Required work => Pull out every line of the listing below where "pencil" appears.

Input =>
▼

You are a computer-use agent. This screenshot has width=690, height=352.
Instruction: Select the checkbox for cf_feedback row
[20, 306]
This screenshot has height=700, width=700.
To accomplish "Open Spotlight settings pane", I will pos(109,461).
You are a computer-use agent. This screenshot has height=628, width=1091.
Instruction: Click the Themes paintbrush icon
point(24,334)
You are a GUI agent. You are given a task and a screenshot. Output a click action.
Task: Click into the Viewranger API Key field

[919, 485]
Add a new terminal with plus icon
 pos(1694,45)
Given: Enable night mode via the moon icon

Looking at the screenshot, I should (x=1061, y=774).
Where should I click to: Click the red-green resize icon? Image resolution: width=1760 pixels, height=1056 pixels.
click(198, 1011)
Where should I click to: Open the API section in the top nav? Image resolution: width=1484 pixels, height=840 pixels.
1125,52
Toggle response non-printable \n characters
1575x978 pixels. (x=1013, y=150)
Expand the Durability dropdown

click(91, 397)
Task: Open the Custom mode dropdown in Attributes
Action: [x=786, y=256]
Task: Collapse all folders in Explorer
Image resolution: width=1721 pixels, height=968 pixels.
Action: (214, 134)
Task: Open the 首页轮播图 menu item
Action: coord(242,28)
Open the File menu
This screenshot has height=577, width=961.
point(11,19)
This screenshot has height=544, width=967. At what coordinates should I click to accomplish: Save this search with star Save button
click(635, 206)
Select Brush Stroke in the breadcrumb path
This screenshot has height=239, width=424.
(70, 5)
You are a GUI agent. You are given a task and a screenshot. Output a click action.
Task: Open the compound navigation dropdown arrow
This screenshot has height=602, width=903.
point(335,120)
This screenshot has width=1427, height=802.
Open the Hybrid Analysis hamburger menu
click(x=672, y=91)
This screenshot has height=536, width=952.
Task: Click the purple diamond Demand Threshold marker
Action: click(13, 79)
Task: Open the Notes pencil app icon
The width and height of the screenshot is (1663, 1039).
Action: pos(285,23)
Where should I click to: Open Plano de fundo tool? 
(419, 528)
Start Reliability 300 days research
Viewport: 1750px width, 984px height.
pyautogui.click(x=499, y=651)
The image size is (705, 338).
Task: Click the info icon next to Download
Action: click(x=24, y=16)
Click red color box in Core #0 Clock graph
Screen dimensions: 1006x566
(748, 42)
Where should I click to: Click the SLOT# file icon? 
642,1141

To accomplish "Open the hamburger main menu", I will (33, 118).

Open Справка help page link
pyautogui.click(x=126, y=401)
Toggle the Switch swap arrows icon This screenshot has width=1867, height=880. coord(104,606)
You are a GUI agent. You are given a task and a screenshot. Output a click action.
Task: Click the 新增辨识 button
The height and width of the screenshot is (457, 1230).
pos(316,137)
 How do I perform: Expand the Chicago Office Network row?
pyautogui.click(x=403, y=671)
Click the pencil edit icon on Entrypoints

▲

Solution to this problem =>
Task: Open the Notes pencil app icon
Click the pencil edit icon on Entrypoints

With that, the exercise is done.